It was the tradition in Fuentesnuevas that the priest and the altar boys were to be invited to the wedding banquet. Consequently, Roger attended many such banquets. Normally, he would sit at the children’s table. On one particular occasion, a fifteen year-old boy sat with the children and offered Roger a cigarette. Not knowing how to smoke, Roger inhaled the smoke. By the end of the banquet and the dance, with the mixture of smoke and wine in his stomach, Roger was feeling no pain. He finally went home very late at night singing happy songs and trying to kick balls that were nowhere to be found. When he arrived home his father opened the door for him and, seeing the condition he was in, slapped him in the face yelling: “Is this the way you come at this God forsaken hour?” Stars burst out of Roger’s eyes and he never smoked or got drunk again.

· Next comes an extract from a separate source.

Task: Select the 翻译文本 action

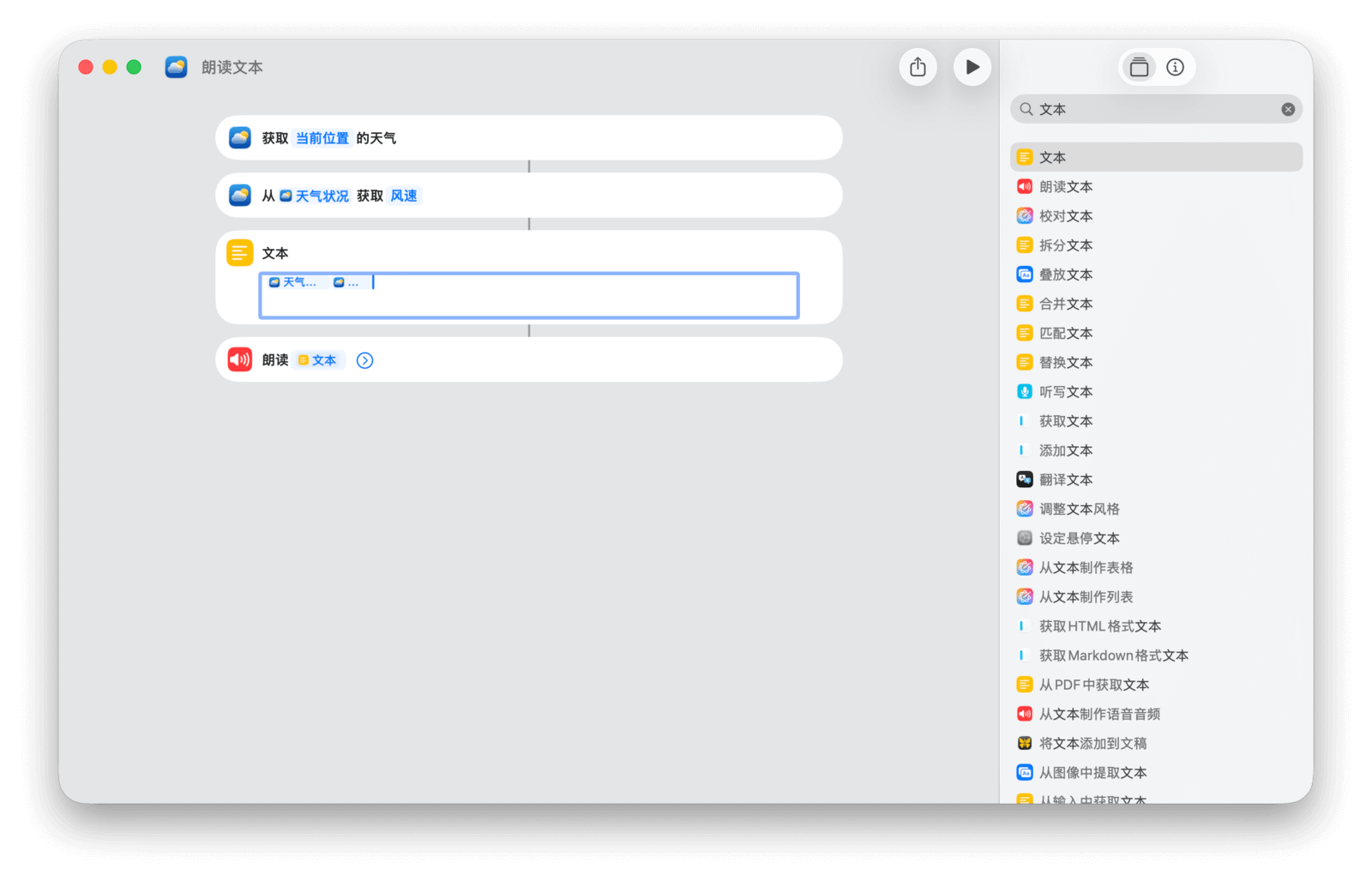Action: (1066, 480)
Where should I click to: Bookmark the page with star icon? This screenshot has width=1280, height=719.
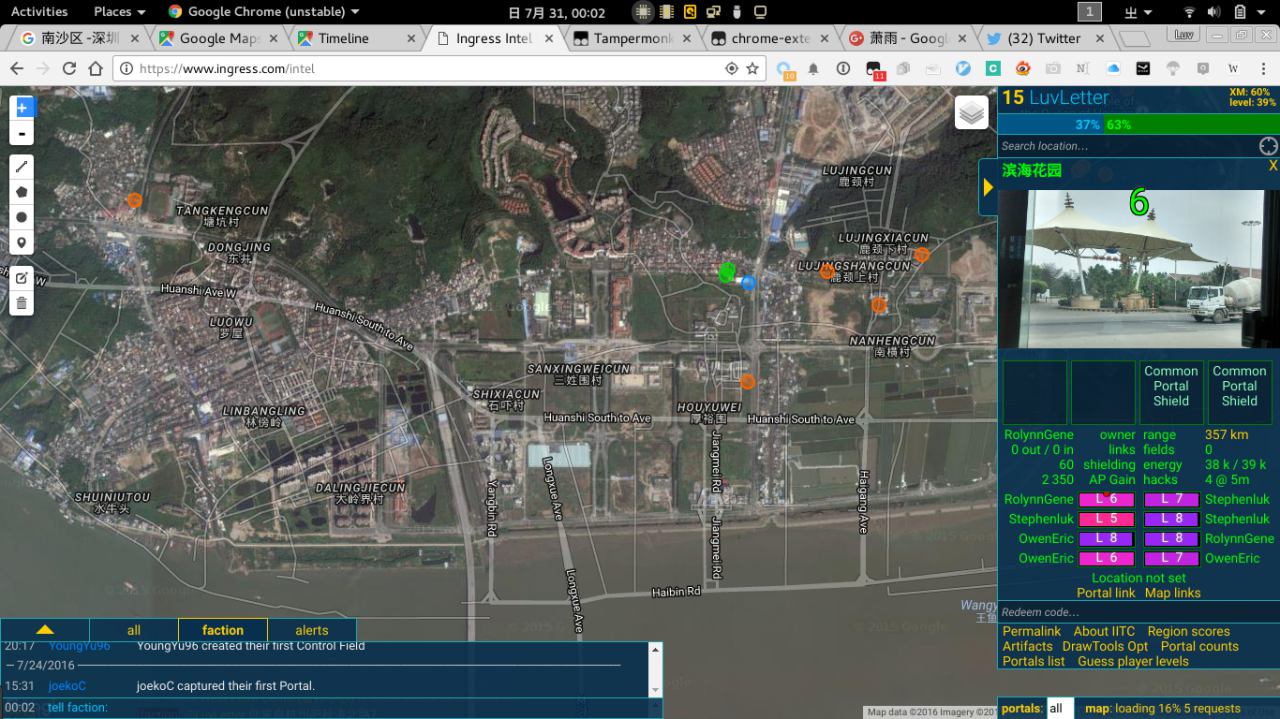tap(753, 69)
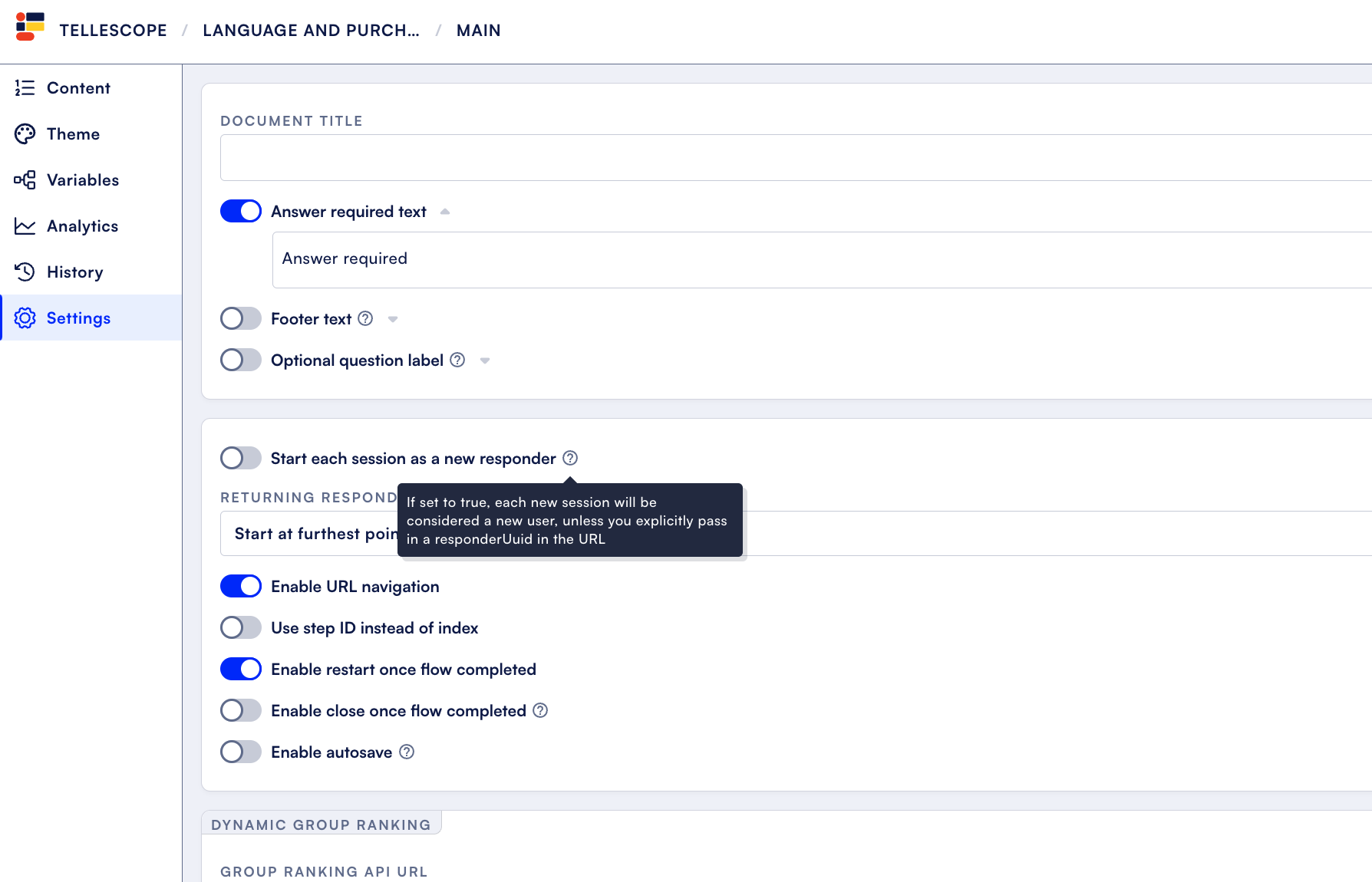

Unfortunately, these were moments of great need in Spain. The world had turned its back on a nation with limited supplies and unlimited demand. What’s more, the national government’s policies of sequestration and rationing of goods were not working as intended, for they were left in the hands of people who had vested interest in keeping things as they were.

Sequestration empowered government officials with the right to determine the amount of food products allowed in each household. Anything in excess of that set quantity was to be surrendered to the government which would then distribute it among the needy. What developed eventually was a very active blackmarket that created greater scarcity.

Similarly, the rationing that was supposed to be carried out by “abastos” (supplies of provisions) failed to produce equity in sharing, which was its original purpose, but provided public officials with an excellent opportunity to cheat or to abuse. The full amount of supplies accumulated through these two policies never reached the targeted population, and deprivation continued unabated.

Almost everybody in Fuentesnuevas can remember these trying times, and could recite chapter and verse of steps they took to cope with this oppressive situation and to alleviate its burden. Some were perhaps more imaginative or ingenious than others, but they all had in common the will to survive. When fruit became ripe, no matter where, it became the object of common prey. Now that things are plenty, people recount with glee their exploits to get coveted, but forbidden fruit.

Like any other boy in town, Roger had his share of the activity. One incident he recalls vividly is a visit that he and two of his friends made to a cherry tree that belonged to the towns’ mayor, just to get a few cherries.The mayor had the reputation of been watchful of his property and unforgiving to trespassers. So, Roger stayed outside of the property to relay the message in case the mayor showed up. One of his two friends stationed himself under the tree to warn the one picking the fruit, the mayor’s own nephew. As expected, the mayor showed up. Roger relayed the message. The second boy panicked and left running full speed without warning the boy who was on the tree picking up the cherries. The mayor arrived at the tree and started pulling the boy by the pants. Thinking that the one pulling his pants was his friend, the boy kept saying: “Not yet. I do not have enough cherries.” He finally looked down and saw his uncle there. He jumped to the ground expecting a beating, but to his surprise, his uncle just reprimanded him.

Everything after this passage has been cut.